L’épiscopat RD-congolais a rappelé la population sur l’importance d’une opinion commune et unie dans une conquête politique en évoquant la question du vote à la machine. «La CENCO a remarqué que le fait que l’opinion est divisée sur l’utilisation de la machine à voter ne rassure pas la tenue des scrutins dans les bonnes conditions. Pour cela, elle souhaite vivement que les travaux de la certification de ces machines qui devraient être faits avec l’appui de la Grande Bretagne puissent être conclus avant la fin du mois de juillet, pour qu’en cas de renonciation éventuelle à cette machine, la CENI puisse être à mesure de s’employer pour l’impression des bulletins de vote tel que prévu dans le calendrier électoral -cf. lignes n°38, 39 et 40», a signifié la CENCO.
Cette déclaration de la CENCO intervient à un mois du dépôt des candidatures pour la députation provinciale et à deux mois du dépôt des candidatures pour la députation nationale et la présidence de la République.
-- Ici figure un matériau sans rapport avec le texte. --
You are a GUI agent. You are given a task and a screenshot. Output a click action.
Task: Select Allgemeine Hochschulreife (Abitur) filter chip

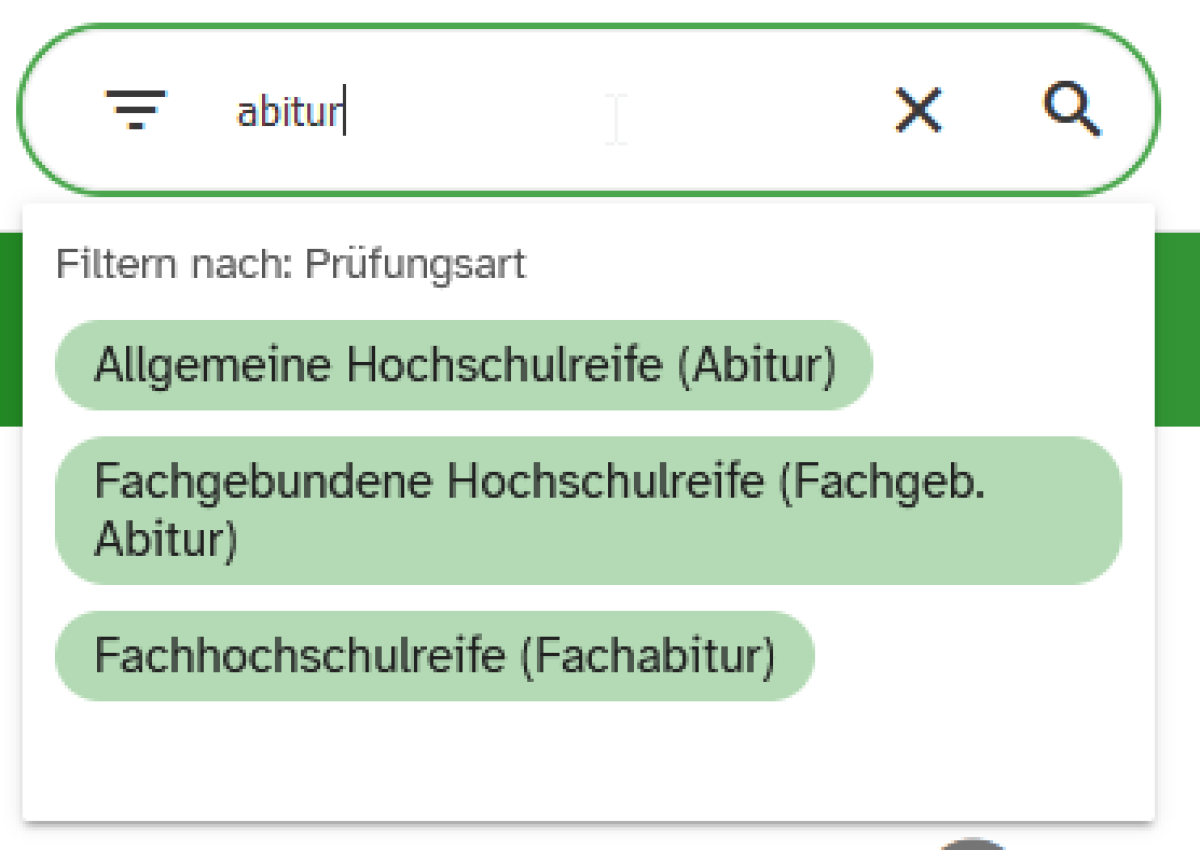[x=464, y=366]
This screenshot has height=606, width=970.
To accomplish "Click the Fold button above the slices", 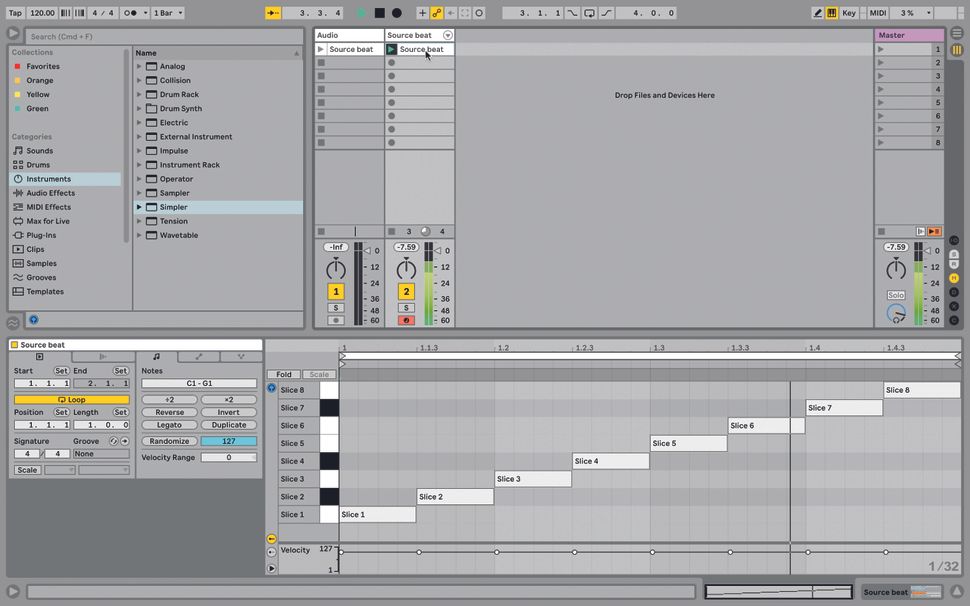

La CENCO s’est réjouie du respect, jusque-là, des grandes étapes du calendrier électoral et des déclarations de la CENI et du gouvernement rassurant la tenue des trois scrutins -présidentiel, législatif national et provincial- le 23 décembre 2018. En même temps, la CENCO s’est dite très préoccupée par l’inertie dans la mise en œuvre de certaines dispositions de l’Accord du 31 décembre 2016, considérées, selon elle, comme des préalables nécessaires à la bonne organisation de ces élections, et par les déclarations de certains acteurs politiques qui éloignent le peuple davantage de la Constitution et de l’Accord de la Saint-Sylvestre, unique feuille de route pour sortir pacifiquement le pays de la crise. «C’est pourquoi, dans la perspective de la mission prophétique de l’Eglise, la CENCO a chargé son Secrétariat général d’appeler les uns et les autres à un sens élevé de responsabilité pour ne pas manquer ce rendez-vous historique salutaire pour notre pays», a conclu la CENCO.
Contacté par le journal «AfricaNews» pour avoir son avis à propos de la déclaration du jour de la CENCO, Corneille Nangaa, président de la CENI, a préféré botter en touche. «Je n’ai pas encore suivi cette déclaration. Mais, les élections se tiendront à bonne date», a-t-il déclaré.